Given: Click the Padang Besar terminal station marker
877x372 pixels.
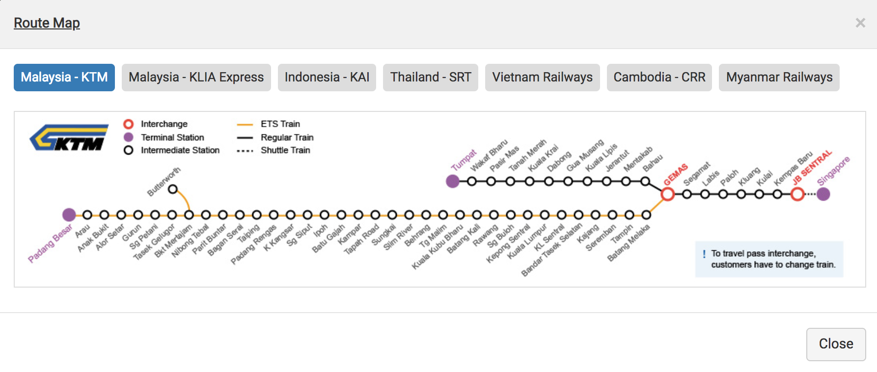Looking at the screenshot, I should pyautogui.click(x=69, y=214).
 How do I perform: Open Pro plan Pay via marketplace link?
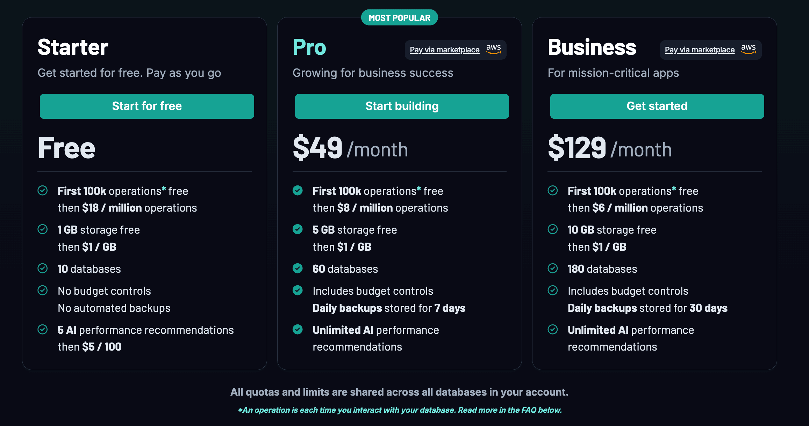point(444,50)
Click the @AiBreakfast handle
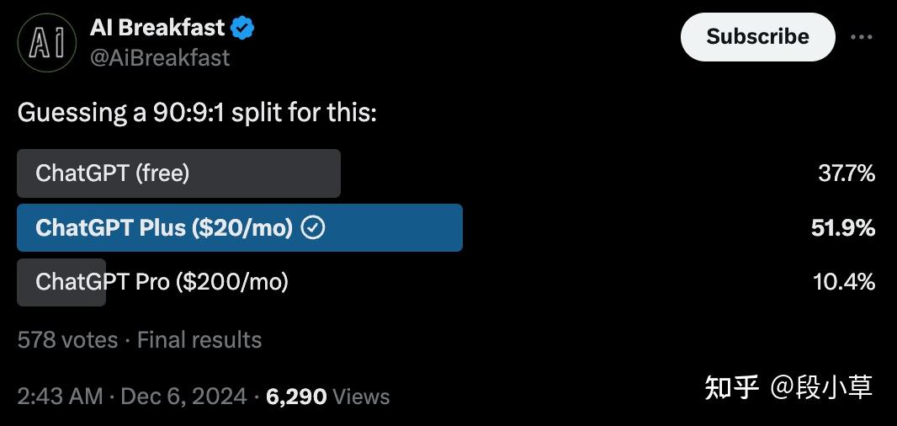Image resolution: width=897 pixels, height=426 pixels. coord(160,57)
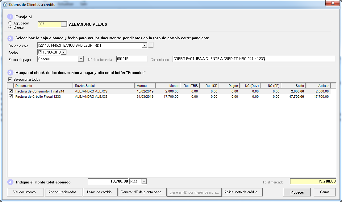Select the Agrupador radio button
The image size is (342, 202).
(x=10, y=23)
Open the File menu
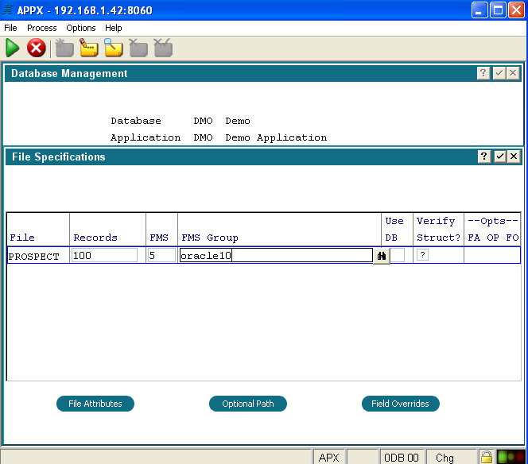 [x=10, y=28]
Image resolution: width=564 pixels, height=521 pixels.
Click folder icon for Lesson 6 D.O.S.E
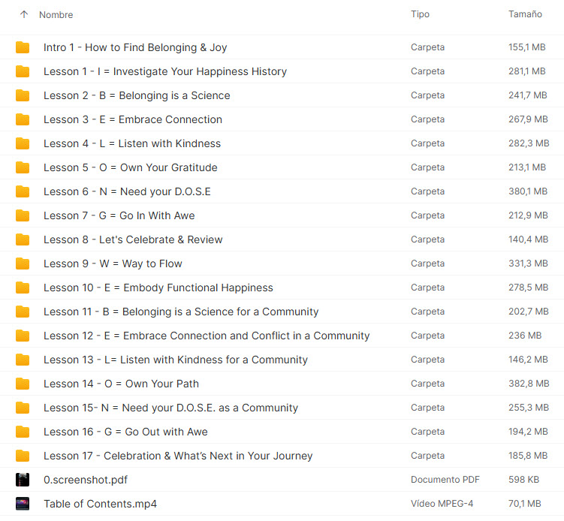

### TASK OBJECTIVE
Which lines run from the one containing "Image resolution: width=564" to the end of the entries above? Write them out exactly, leaving out every picture.

### SOLVED EXERCISE
Image resolution: width=564 pixels, height=521 pixels.
Click folder icon for Lesson 6 D.O.S.E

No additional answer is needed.